The high level use case is being invoked by two primary use cases. These two primary use cases are being connected by an Energy Management System (EMS). The left primary use case is being simulated by Matlab. It is simulating how the energy production of the different business actors are and to what price they are willing to sell the energy. This means, Matlab is sending the input to the smart contract on the side of the energy providers and we do not have any influence on this part. The right primary use case, which is connected to the leftside of the EMS is about how the smart contract will be concluded. Therefore the wallets of the different business actors are needed especially for the settlement of costs at the end of the smart contract.
The following activity diagram will show, how the smart contract will work and what the smart contracting is checking step for step.
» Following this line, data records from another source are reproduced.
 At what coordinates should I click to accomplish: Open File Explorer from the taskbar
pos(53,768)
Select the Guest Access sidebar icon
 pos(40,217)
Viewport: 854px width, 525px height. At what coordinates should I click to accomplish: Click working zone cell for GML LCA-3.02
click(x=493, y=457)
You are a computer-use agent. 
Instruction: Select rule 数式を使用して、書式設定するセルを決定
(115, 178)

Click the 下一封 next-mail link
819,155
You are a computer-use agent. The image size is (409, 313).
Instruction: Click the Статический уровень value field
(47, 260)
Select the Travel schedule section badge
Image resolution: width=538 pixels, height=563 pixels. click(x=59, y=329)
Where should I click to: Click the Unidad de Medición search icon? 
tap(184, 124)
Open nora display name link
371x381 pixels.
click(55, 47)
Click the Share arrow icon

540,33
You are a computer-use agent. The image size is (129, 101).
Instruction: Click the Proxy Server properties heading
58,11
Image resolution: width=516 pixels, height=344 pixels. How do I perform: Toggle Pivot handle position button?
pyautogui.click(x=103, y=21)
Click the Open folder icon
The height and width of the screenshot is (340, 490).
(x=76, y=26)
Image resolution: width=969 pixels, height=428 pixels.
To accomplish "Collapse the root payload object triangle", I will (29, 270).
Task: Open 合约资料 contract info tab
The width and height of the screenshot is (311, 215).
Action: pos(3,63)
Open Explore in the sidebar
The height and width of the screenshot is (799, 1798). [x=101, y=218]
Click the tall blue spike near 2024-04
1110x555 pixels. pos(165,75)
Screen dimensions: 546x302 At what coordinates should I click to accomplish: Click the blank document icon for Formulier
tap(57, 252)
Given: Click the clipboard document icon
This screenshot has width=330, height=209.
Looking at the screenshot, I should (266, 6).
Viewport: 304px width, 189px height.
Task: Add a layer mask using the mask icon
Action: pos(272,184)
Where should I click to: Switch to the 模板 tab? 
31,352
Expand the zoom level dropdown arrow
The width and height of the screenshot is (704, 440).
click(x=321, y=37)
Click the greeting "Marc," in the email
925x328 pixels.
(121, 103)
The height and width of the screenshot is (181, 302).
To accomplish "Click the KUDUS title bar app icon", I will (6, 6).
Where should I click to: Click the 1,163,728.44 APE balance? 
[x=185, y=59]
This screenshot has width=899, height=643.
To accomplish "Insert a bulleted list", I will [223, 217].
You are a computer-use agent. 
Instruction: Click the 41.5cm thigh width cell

As mentioned earlier, the data on the energy production and the prices are being generated by a Matlab simulation. Based on this data the energy provider with the lowest price and the load owner are matching and closing a smart contract with each other. After the matching provider is chosen, the smart contract will be activated. At first, the smart contract checks, if the load owner had sufficient funds to pay the energy. If the funds are not sufficient, then the load owners wallet will be charged with Ether. If there are sufficient funds, the next step will be checking if there are enough tokens. If not, then the participants will get a notification that the amount of tokens is getting low. The step following on this is the transaction. The load owner is receiving the right amount of energy and the energy providers will receive the money. This is being visualized with the step settlement of costs. With this step, the smart contract is being closed.
The sequence diagram is showing on which actor is interacting with another actor and what the order of these steps is.
Therefore the load owner is sending information about the load he requires to the EMS. The EMS looks, what energy provider will be the cheapest and gets the production data of the unit. If the production or the provided load matches the required load, the EMS requests the load. The exchange of the load and the money is being made in the smart contract and is therefore saved in the blockchain.
This is how the Smart Contract in our example is working.